-- DOCUMENT PASSAGE follows --

When the war ended in 1945 all five million troops scattered around the world were impatient to get home and those in Palestine were no exception. It was impossible to release them immediately, especially those in Palestine, so a system was devised whereby everyone was given a number which depended mainly on age and years of service: the lower the number, the sooner you were demobbed. Conscripts and National Service men were brought in to replace them and they too were impatient for their time to end.
To prepare for life out of the army, education and training was available and courses in accountancy or carpentry were typical. Many soldiers had also learnt useful skills during their service, driving, fixing vehicles or electrics, basic medical skills, book-keeping, typing or administration, as well as taking responsibility and managing others. Subsidised private correspondence courses were also available. Many soldiers had had their education cut short but some on return were able to continue with university, others had had their jobs kept open for them though this was not the rule. Service women were offered classes in housewifely duties and some looked forward to a normal life with husband and children in their own home. Others did not, being unwilling to give up the independence, responsibility and challenges they had become accustomed to. All went home to a changed country and an uncertain future.

-- DOCUMENT PASSAGE concluded --

TRY IT —
From the text on demobilization after 1945, list everything that some service women did not want to give up.

-- DATASET ENTRIES follows --

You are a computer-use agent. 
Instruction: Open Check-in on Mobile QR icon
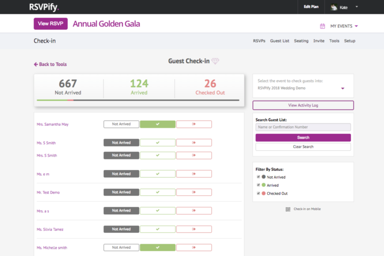288,209
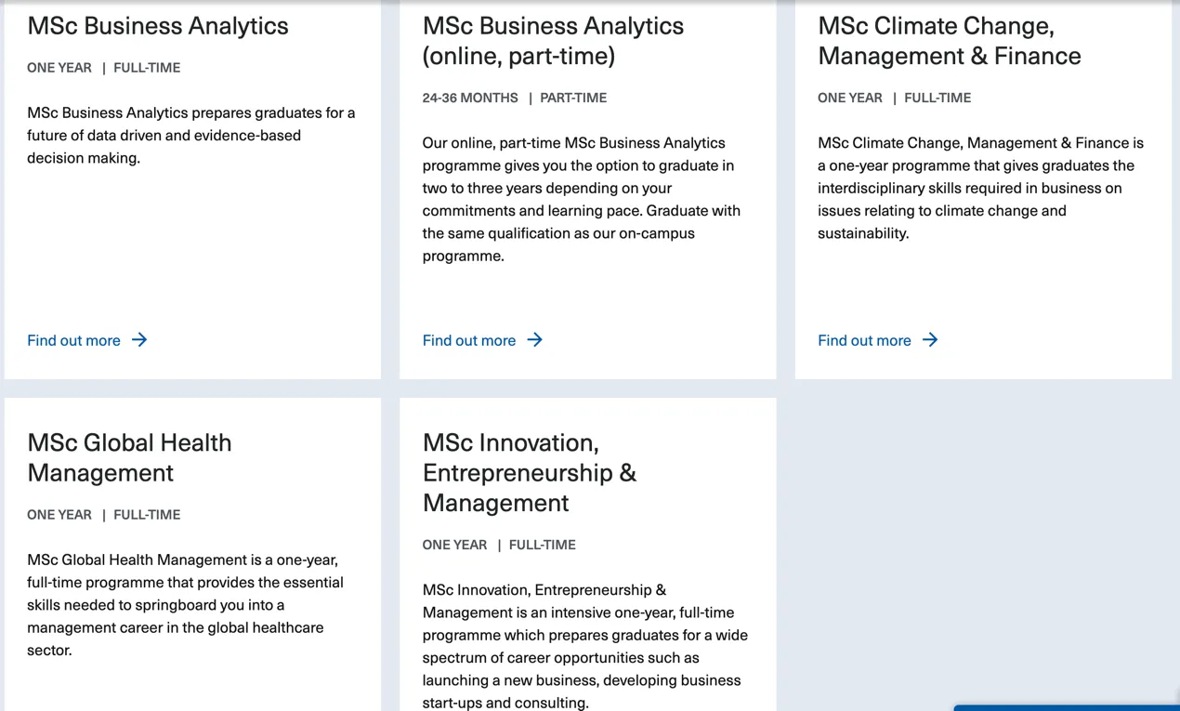The image size is (1180, 711).
Task: Click arrow icon in MSc Business Analytics card
Action: point(139,340)
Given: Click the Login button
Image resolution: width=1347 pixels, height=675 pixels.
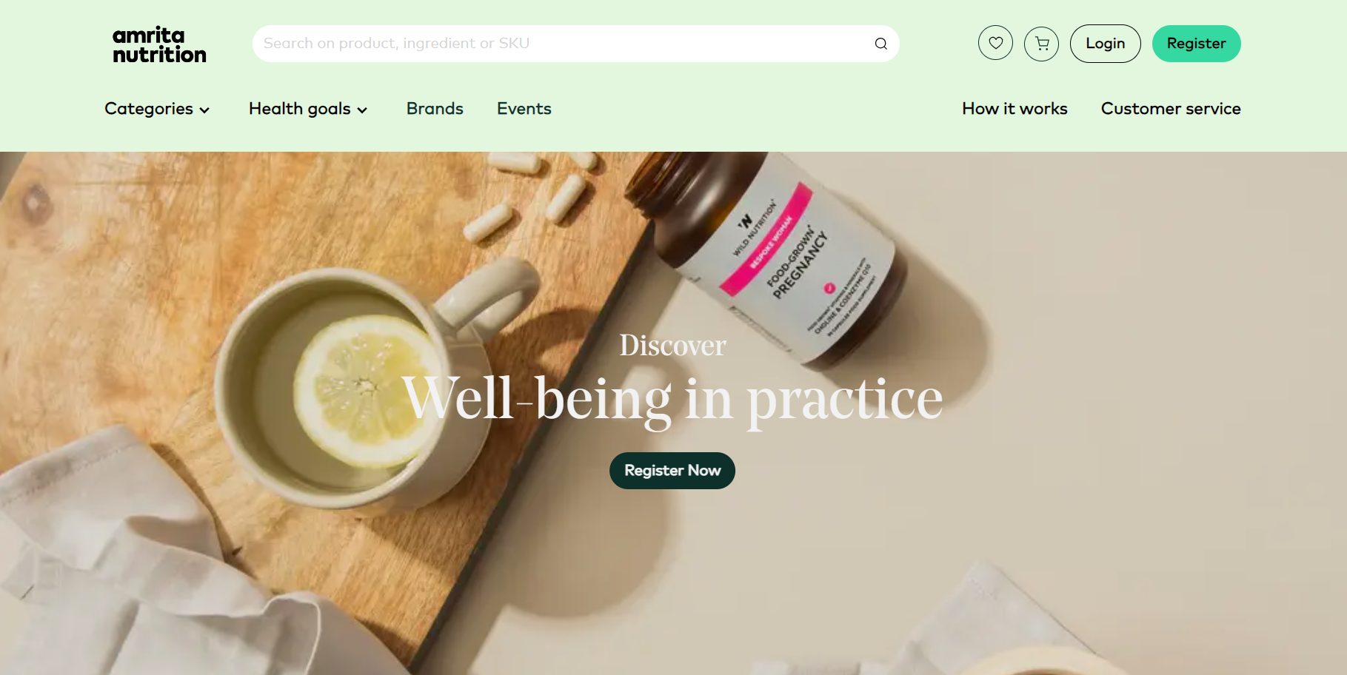Looking at the screenshot, I should 1105,44.
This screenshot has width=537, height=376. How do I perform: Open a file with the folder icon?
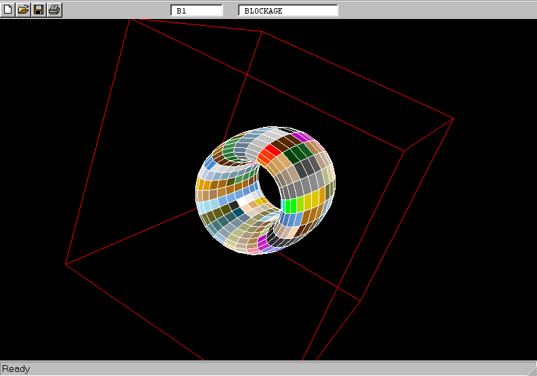click(23, 10)
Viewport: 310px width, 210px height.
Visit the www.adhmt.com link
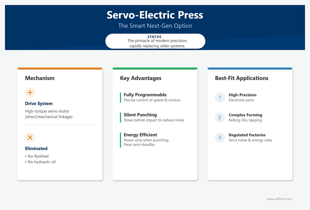click(x=279, y=199)

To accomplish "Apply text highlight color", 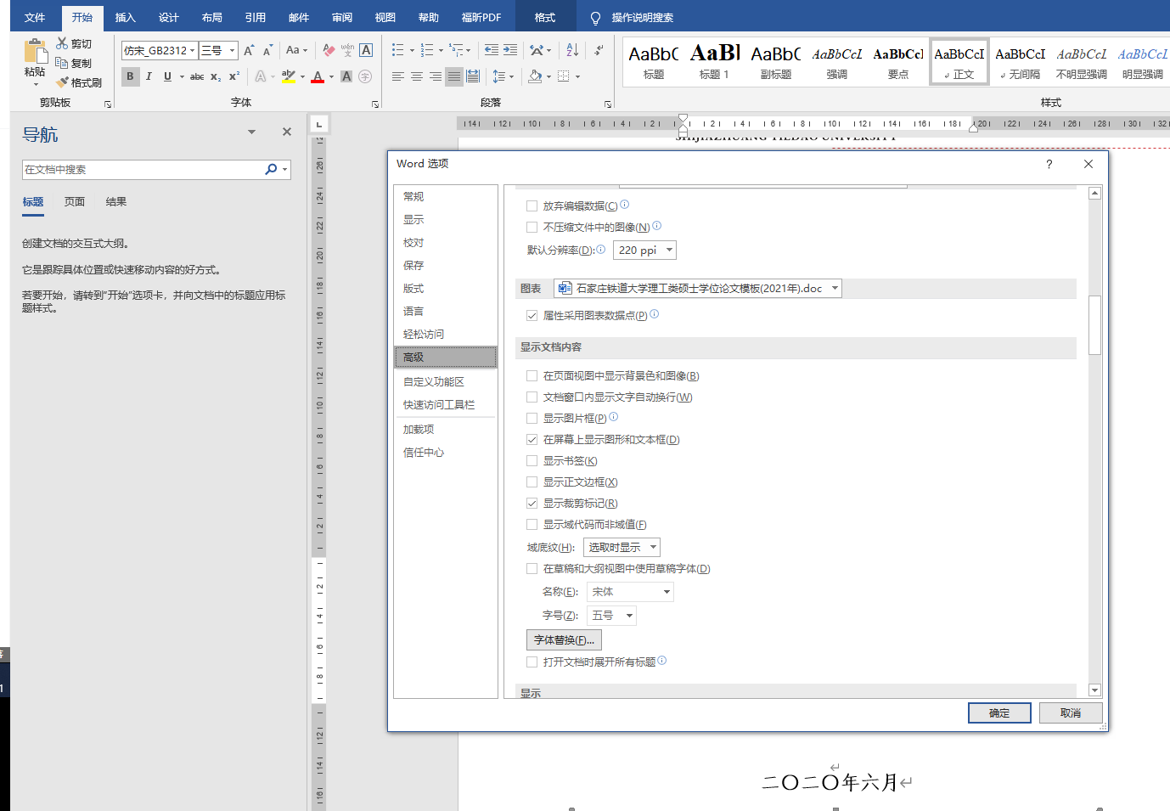I will (290, 76).
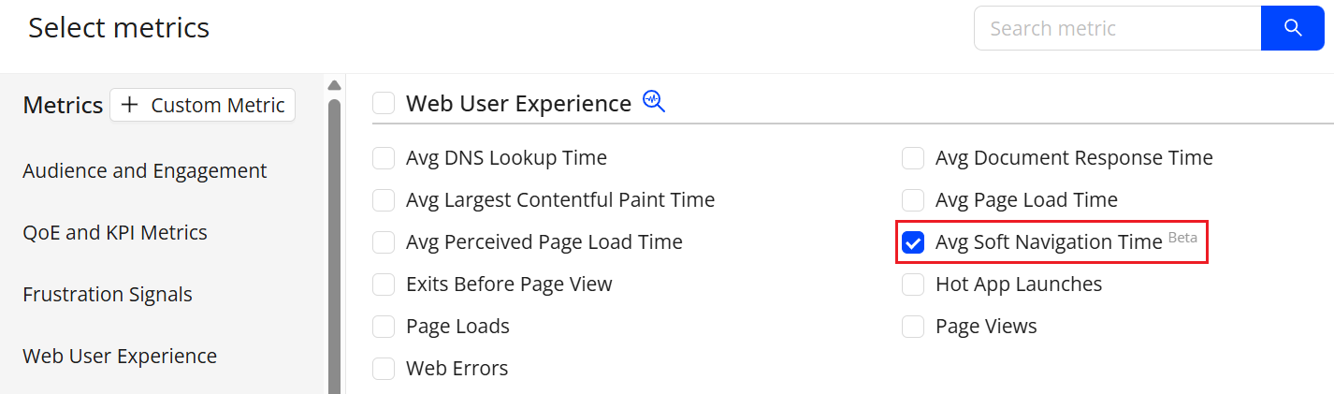Enable the Page Loads metric
Viewport: 1334px width, 394px height.
[x=384, y=327]
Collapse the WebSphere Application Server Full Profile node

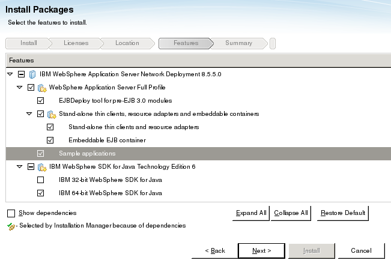20,88
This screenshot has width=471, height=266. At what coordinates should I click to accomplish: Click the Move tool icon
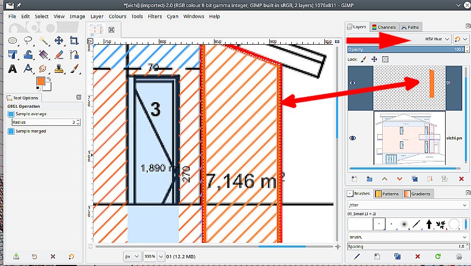(x=58, y=40)
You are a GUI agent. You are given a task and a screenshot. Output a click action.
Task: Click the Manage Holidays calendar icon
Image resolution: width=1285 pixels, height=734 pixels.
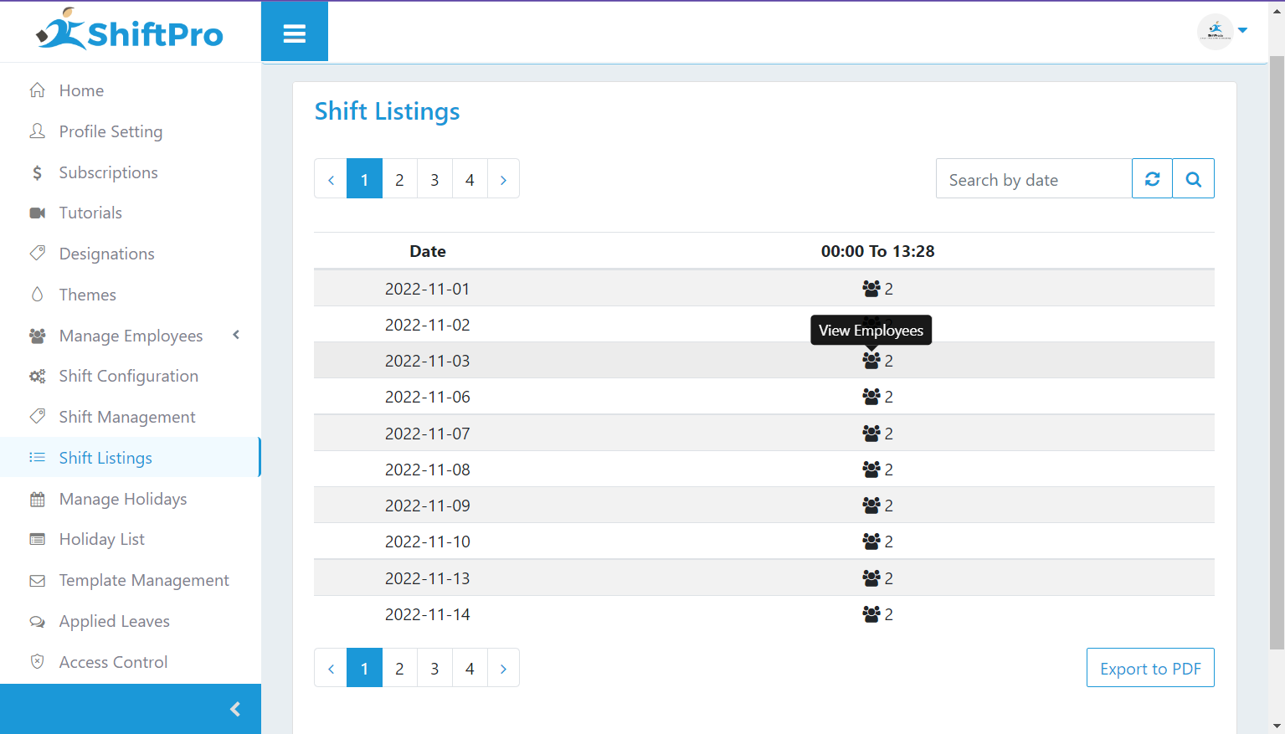(x=37, y=498)
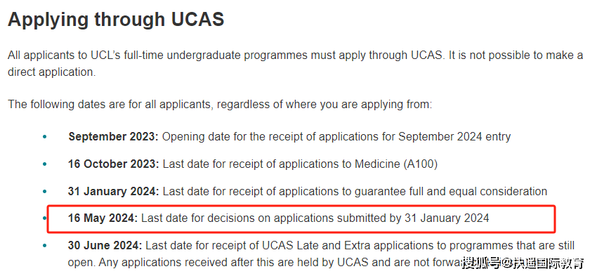Click the bold "16 October 2023:" date label
The width and height of the screenshot is (597, 276).
click(114, 164)
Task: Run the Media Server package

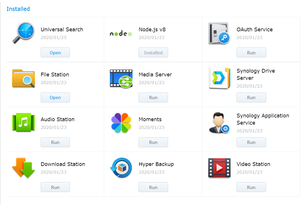Action: click(153, 97)
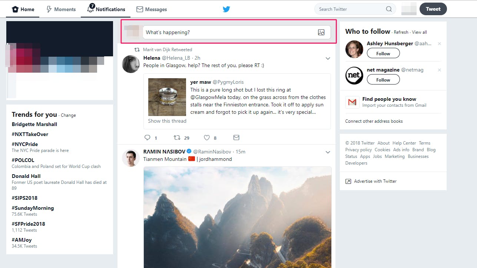Image resolution: width=477 pixels, height=268 pixels.
Task: Dismiss the net magazine follow suggestion
Action: point(440,70)
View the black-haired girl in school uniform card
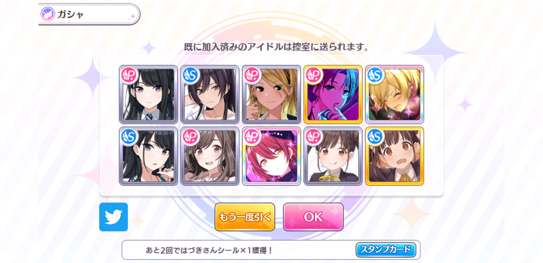Image resolution: width=543 pixels, height=263 pixels. [x=148, y=95]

-- DATASET ENTRIES concluded --

REPLY TO THE EXERCISE —
Independence, responsibility, challenges